O, hep Ümmetim, ümmetim diyen nefsim demeyen Hâtemül Enbiyâ tâcının sâhibi… O, Sidretü’l Müntehâ’nın misâfiri… O, kusursuz bir komutan… O, Gâyeyi İnsan… O, Mahşer gününde şefaat edecek tek sığınak Kâinatta mütecellî olan Esmâ-i İlâhiye’yi şahsında en mükemmel bir biçimde tebârüz ettirip, en mücellâ keyfiyetiyle temsil eden Gâyeyi İnsan O’dur… İnsanlar mesut değilse, huzuru bulamıyorsa; beşeriyet kendisini yeniden mîzâna çekmek, yeniden Kâinatın Efendisi’nin aşkıyla  yanmak, yeniden O’nun ışığıyla nurlanmak, yeniden Asr-ı Saadet iklimine bağlanmak  mecbûriyetindedir…

Âdemoğlu, Muhammedî Nurdan ışık alıyorsa, davranışlar ve duygular semâvi kalıplarda şekillenip “Gül”e meftûn oluyorsa; akıl ve kalp mecrâsını bulmuş, ruh ve gönül Hakk’a kavuşmuş, gözler Kevser, sözler zemzem ile yıkanmış demektir… O’nun sevgisi öyle bir muhabbet olmalıdır ki, sahibini îmânın en zirve noktasına ulaştırmalıdır… (Dr. Mehmet Güneş, Gül, Aşkın Mihrabıdır)

“Muhabbetten  Muhammed oldu hâsıl,

Muhammed’siz muhabbetten ne hâsıl ?”

diye ifâde edilen bir aşktır. O Sevdâyı Muhammedî…

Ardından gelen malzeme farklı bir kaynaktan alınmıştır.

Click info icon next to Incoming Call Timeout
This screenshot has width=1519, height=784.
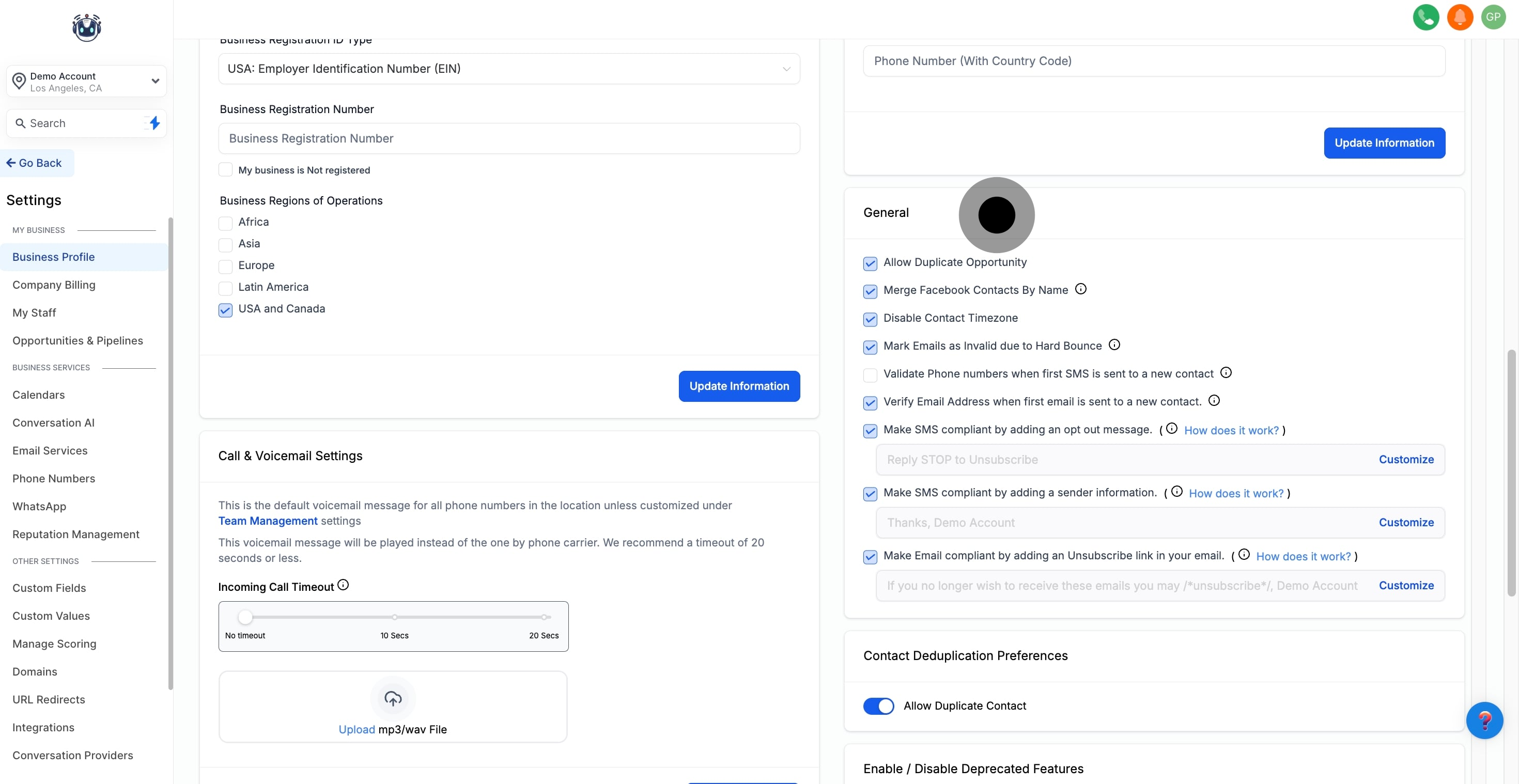click(x=343, y=585)
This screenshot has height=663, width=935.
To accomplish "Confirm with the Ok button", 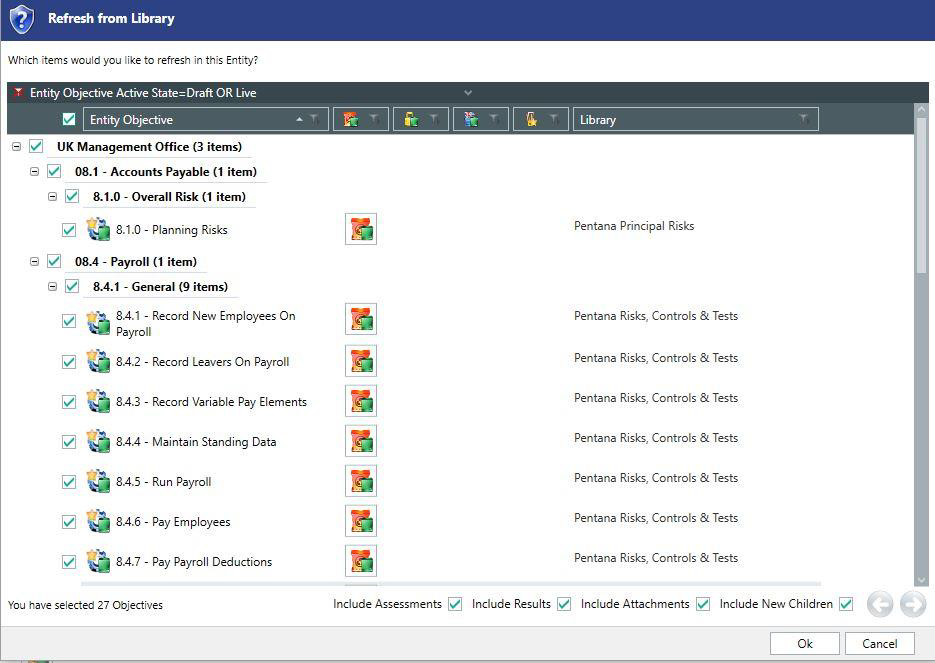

Gülün gölgesindeki toprağın bile Gül koktuğunu hiç unutmayalım… Gül”e sevdâmızı eksiltmeyelim… Allah’ım! Bize O’nun sîretini öğret… O’nun yolundan gitmeyi bizlere nasip et… “Kim Peygambere itaat ederse şüphesiz Allah’a itaat etmiş olur..” (Nisâ 4/80) emr-i İlâhîsi gereğince Habîbullahı sevmek Allah(cc)’ı sevmektir… “Resûlulah’a duyulan muhabbetin derecesi îmânın ölçüsüdür”… Bu sebeple bizlere  O’nun muhabbetini lutfet…Yâ Erhame’r-Râhimîn!… O’nun aşkını sînelerimizde bir alev deryâsı hâlinde volkanlaştır… Bizleri O’nun yolundan ayırma Yâ Rabbi!.. Ve iki cihanda ebediyen Gülmek için, Gül”ün gölgesinde olmayı bizlere müyesser eyle Yâ İlâhe’l-Âlemîn!…

O KİMDİR?

O’nun gölgesinde olmak, cennet-âsâ baharlara ermektir…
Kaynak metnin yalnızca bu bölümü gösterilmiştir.